EXERCISE GOAL
Rewrite the material from the line containing "Switch to the Non Offloaded Regions tab" through the line containing "Open the Email" as a two-column CSV headed instruction and answer, one row per pair. Put each instruction and each answer in its own quoted field, replacing any line breaks with spaces.

ENTRIES PROVIDED
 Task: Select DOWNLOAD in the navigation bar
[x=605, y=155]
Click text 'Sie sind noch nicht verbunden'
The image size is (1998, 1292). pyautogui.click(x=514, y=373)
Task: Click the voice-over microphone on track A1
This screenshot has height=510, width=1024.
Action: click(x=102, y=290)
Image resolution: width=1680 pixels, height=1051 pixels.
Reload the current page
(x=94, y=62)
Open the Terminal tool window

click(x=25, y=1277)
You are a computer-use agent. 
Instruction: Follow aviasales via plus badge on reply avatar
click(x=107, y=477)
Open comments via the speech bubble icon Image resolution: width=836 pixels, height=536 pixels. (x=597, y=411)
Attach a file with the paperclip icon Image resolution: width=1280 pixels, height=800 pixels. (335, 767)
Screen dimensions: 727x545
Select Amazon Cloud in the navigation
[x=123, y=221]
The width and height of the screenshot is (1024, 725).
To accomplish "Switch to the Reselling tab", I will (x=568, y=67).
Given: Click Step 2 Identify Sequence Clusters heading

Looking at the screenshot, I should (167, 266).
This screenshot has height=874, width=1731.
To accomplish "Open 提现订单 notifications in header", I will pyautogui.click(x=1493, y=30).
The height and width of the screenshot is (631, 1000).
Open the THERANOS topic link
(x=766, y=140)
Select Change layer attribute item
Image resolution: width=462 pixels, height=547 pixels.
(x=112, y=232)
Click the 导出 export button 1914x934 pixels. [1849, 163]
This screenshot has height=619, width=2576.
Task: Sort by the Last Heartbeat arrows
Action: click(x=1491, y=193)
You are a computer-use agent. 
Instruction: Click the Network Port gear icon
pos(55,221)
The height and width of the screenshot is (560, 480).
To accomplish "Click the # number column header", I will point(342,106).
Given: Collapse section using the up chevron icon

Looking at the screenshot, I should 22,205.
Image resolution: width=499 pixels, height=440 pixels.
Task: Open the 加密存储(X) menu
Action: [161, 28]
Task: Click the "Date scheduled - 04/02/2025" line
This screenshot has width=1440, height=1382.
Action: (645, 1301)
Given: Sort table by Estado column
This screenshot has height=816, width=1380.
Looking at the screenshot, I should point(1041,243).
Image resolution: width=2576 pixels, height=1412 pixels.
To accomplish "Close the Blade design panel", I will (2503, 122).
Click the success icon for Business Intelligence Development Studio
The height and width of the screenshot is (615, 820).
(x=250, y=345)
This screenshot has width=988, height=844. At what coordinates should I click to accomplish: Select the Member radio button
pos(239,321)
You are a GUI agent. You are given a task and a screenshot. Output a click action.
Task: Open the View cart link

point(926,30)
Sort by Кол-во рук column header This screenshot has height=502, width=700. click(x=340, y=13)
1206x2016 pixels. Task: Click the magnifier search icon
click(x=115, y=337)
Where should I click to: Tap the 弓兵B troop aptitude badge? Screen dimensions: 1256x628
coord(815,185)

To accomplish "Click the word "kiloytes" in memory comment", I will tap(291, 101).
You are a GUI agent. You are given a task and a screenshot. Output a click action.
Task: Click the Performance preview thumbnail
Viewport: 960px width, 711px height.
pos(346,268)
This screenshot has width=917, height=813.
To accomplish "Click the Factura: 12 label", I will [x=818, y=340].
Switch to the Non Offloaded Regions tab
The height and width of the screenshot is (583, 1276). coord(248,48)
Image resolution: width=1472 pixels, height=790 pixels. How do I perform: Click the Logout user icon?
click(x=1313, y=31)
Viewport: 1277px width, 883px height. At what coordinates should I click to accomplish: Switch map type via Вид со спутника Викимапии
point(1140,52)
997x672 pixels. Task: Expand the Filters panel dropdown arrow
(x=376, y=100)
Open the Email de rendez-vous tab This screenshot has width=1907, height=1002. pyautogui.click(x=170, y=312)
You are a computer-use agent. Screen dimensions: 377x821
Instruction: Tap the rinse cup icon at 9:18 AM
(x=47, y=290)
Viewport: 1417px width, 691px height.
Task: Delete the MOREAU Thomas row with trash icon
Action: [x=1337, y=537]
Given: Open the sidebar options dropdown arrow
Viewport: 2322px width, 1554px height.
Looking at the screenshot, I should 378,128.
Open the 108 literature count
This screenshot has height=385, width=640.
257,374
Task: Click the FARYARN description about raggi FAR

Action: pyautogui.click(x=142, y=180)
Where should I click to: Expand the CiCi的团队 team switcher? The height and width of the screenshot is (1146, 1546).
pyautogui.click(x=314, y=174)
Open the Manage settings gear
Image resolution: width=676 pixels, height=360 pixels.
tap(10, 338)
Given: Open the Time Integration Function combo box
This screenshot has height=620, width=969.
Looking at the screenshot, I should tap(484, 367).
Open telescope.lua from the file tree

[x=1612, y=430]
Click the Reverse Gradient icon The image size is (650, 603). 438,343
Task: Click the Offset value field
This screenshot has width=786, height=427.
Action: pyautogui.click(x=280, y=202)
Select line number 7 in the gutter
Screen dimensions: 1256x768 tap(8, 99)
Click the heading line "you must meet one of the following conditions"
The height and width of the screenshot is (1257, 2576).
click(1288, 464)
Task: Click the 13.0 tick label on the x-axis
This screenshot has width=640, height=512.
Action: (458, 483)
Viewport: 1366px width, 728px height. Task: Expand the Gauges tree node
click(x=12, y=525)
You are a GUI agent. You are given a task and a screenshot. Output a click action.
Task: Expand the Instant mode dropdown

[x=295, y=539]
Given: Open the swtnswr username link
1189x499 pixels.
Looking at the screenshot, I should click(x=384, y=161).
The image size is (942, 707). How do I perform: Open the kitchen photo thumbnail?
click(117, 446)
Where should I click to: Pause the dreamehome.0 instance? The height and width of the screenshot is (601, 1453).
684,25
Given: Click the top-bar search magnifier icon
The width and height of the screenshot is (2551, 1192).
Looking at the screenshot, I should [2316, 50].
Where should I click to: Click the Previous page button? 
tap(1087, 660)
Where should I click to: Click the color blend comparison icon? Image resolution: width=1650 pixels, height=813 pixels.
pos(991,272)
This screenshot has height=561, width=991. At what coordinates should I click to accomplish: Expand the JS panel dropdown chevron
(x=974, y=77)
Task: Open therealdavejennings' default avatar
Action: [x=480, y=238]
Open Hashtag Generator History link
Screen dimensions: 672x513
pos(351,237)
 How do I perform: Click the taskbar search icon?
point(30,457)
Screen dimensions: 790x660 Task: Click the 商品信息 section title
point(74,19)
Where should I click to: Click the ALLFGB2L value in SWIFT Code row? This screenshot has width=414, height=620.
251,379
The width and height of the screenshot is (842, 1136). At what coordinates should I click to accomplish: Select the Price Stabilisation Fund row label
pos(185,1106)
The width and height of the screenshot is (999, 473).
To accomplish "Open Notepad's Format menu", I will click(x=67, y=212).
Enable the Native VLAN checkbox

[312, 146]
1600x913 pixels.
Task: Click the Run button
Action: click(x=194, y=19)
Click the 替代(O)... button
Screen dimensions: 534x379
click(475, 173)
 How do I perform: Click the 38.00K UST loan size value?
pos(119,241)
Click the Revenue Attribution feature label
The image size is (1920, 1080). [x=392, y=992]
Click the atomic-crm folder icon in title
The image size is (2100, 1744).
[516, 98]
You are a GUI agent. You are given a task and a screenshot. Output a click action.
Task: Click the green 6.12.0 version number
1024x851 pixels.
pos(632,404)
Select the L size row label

CORRECT ANSWER
instruction,answer
"Switch to the Non Offloaded Regions tab","The height and width of the screenshot is (583, 1276). coord(248,48)"
"Image resolution: width=1472 pixels, height=790 pixels. How do I perform: Click the Logout user icon?","click(x=1313, y=31)"
"Viewport: 1277px width, 883px height. At what coordinates should I click to accomplish: Switch map type via Вид со спутника Викимапии","point(1140,52)"
"997x672 pixels. Task: Expand the Filters panel dropdown arrow","(x=376, y=100)"
"Open the Email de rendez-vous tab This screenshot has width=1907, height=1002.","pyautogui.click(x=170, y=312)"